Despite the huge effort that goes into designing digital cameras, they still suffer from some obvious and important flaws. On a £100 device, this probably isn’t that crucial, but if you are in the market for a £2,000 camera, and trying to take hard-to-get shots, the user interface shouldn’t be getting in your way.
Neither should your nose. Most ‘professional’ SLR’s don’t (yet) provide you with a preview screen at the back, so the user is obliged to peer through a viewfinder. Sometimes this even comes equipped with a nice squishy eyepiece. The problem is that lots of photographers have noses that make using an eyepiece damn near impossible. One solution would be create two large triangular recesses in the camera back on either side of the eyepiece. I guess you’d describe such a design as quirky or even ‘organic.’

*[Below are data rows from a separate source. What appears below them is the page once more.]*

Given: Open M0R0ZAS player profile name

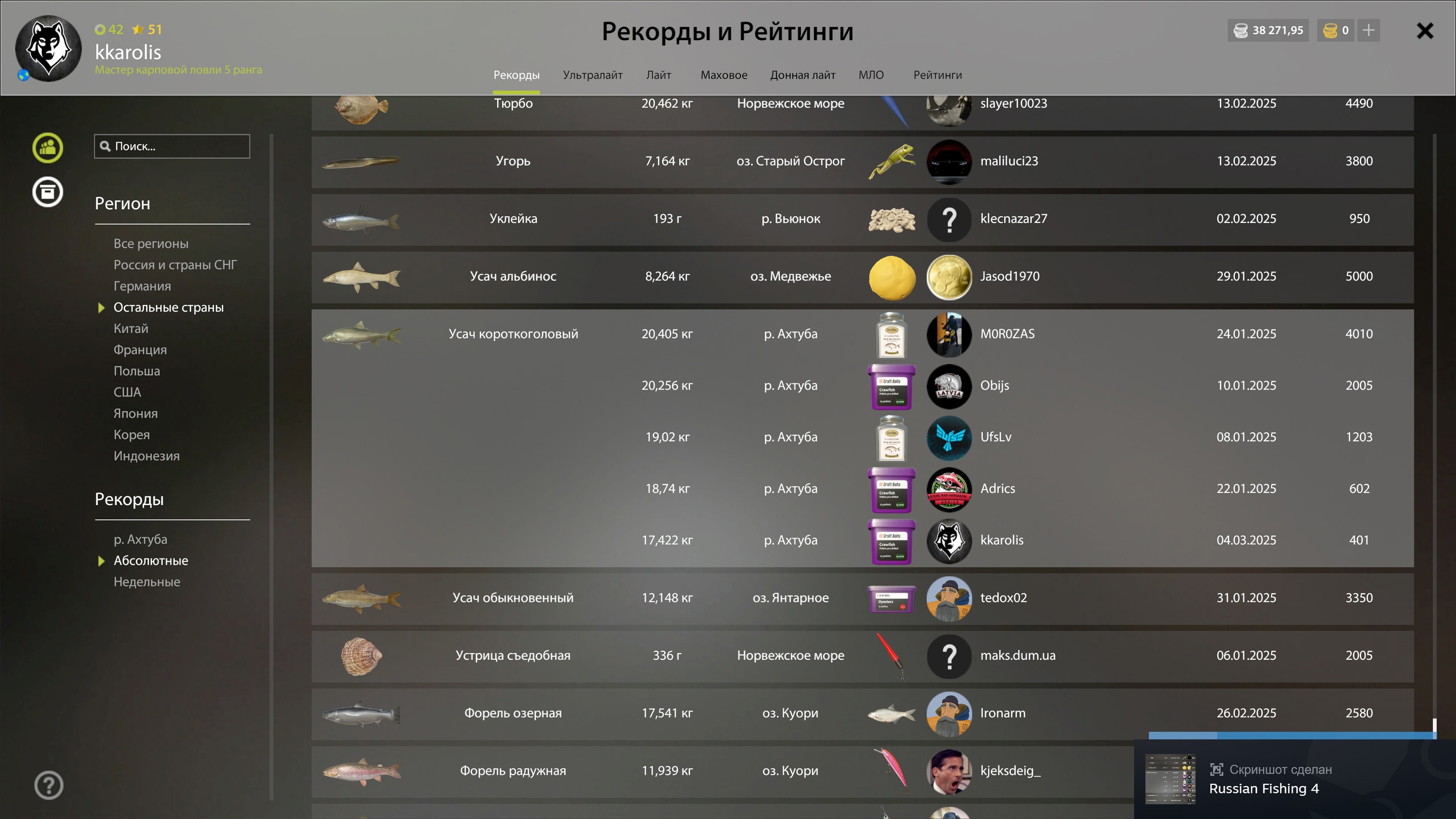Looking at the screenshot, I should coord(1007,334).
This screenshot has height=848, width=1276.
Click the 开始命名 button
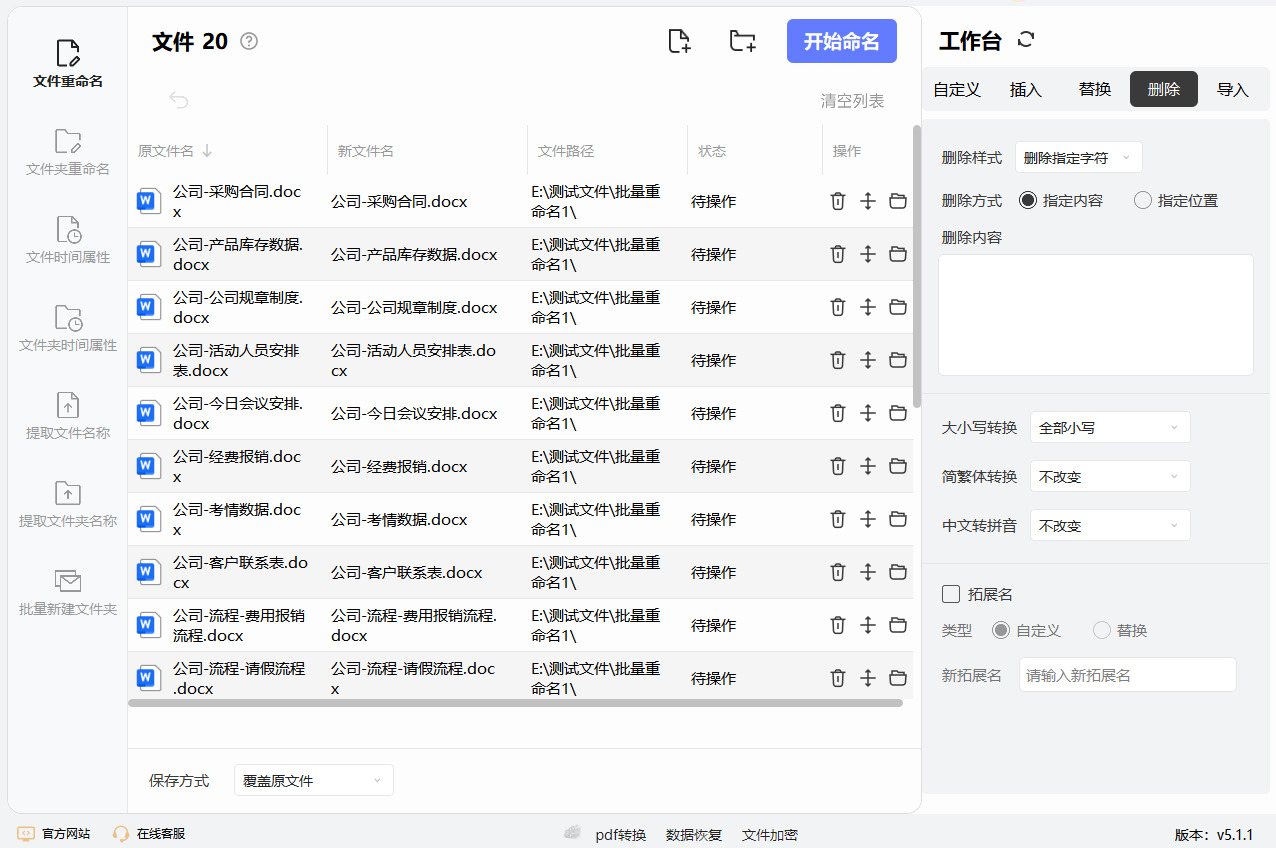[x=841, y=41]
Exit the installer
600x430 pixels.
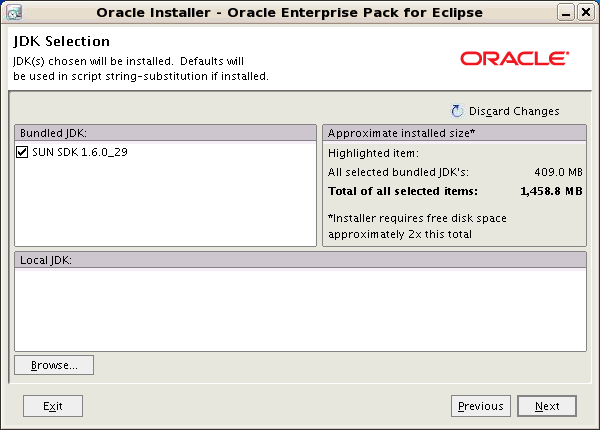pos(53,406)
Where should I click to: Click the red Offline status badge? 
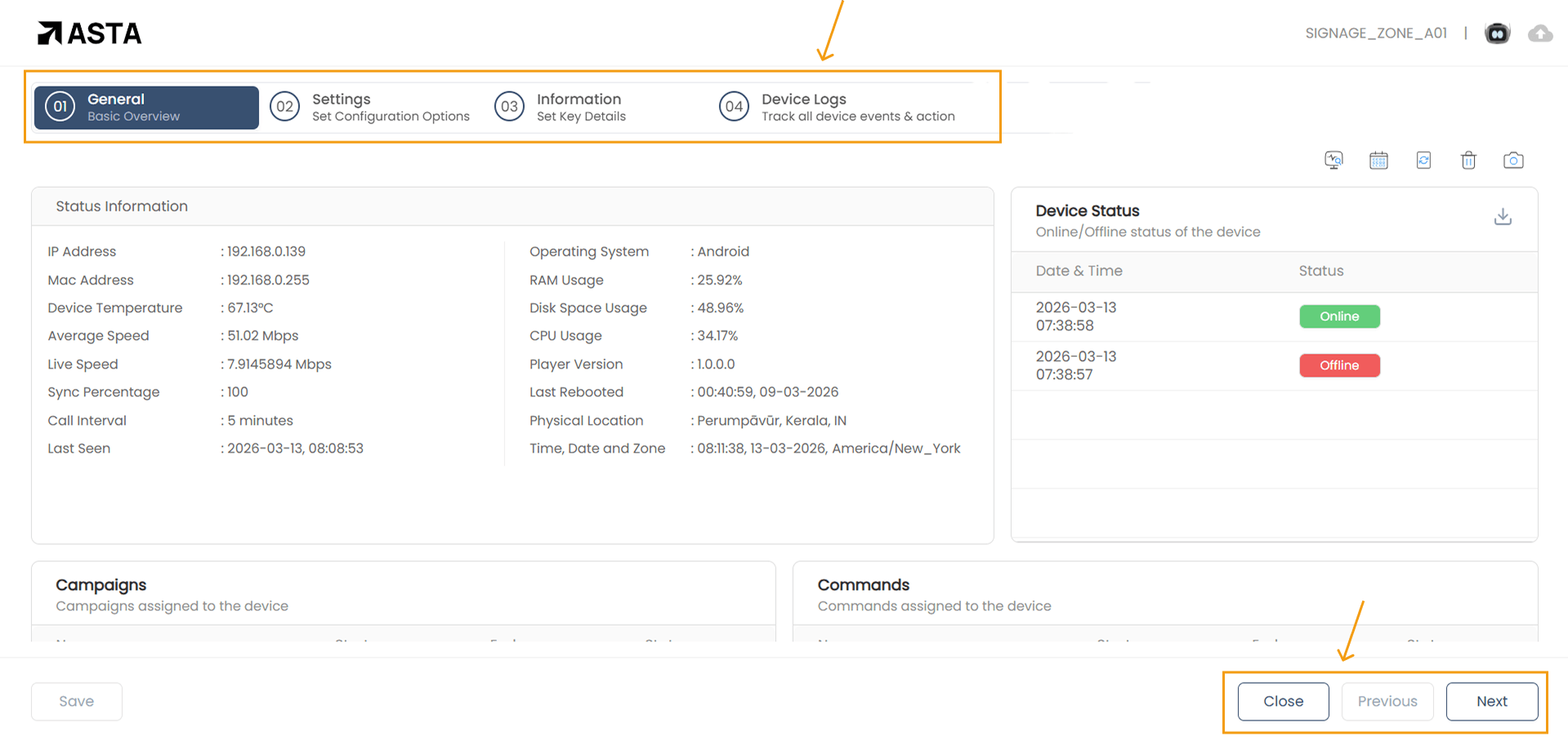tap(1339, 365)
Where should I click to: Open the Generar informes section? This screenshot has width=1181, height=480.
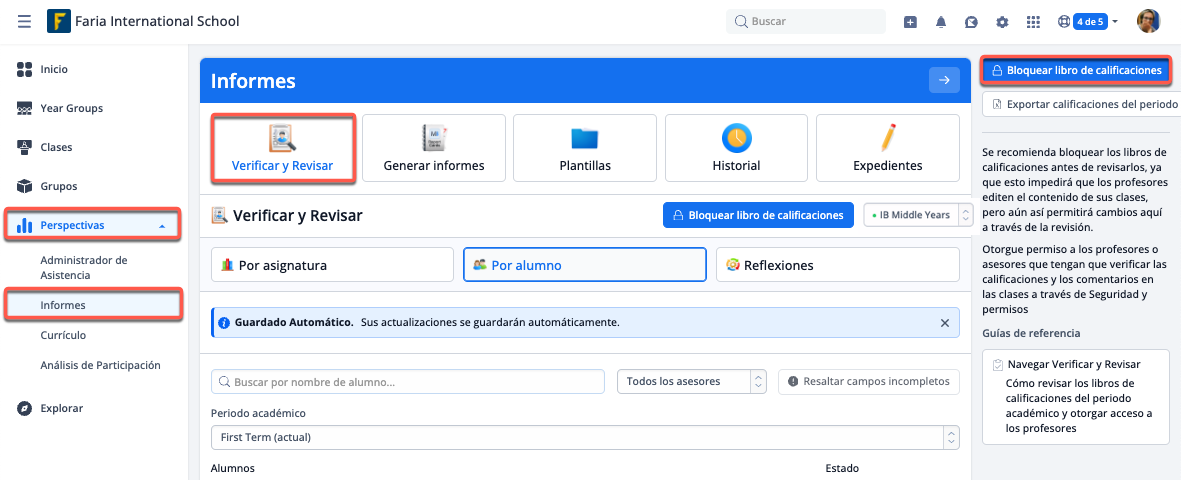pos(433,148)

Today’s invention, however, is to place the final eyepiece lens at the end of a tube, sticking out from the back of the camera and thus allowing space for anyone’s nose. It might even come with a foam rubber pad which could be rotated about its axis to provide a cushion/brace for either cheek to press against (even when the camera body is being held at an angle).
For extra benefit, it might be possible to mould a cheekpiece for each individual (just as with boil-in-the-bag gumshields) and to make it transparent in order not to obscure the data on the rear display.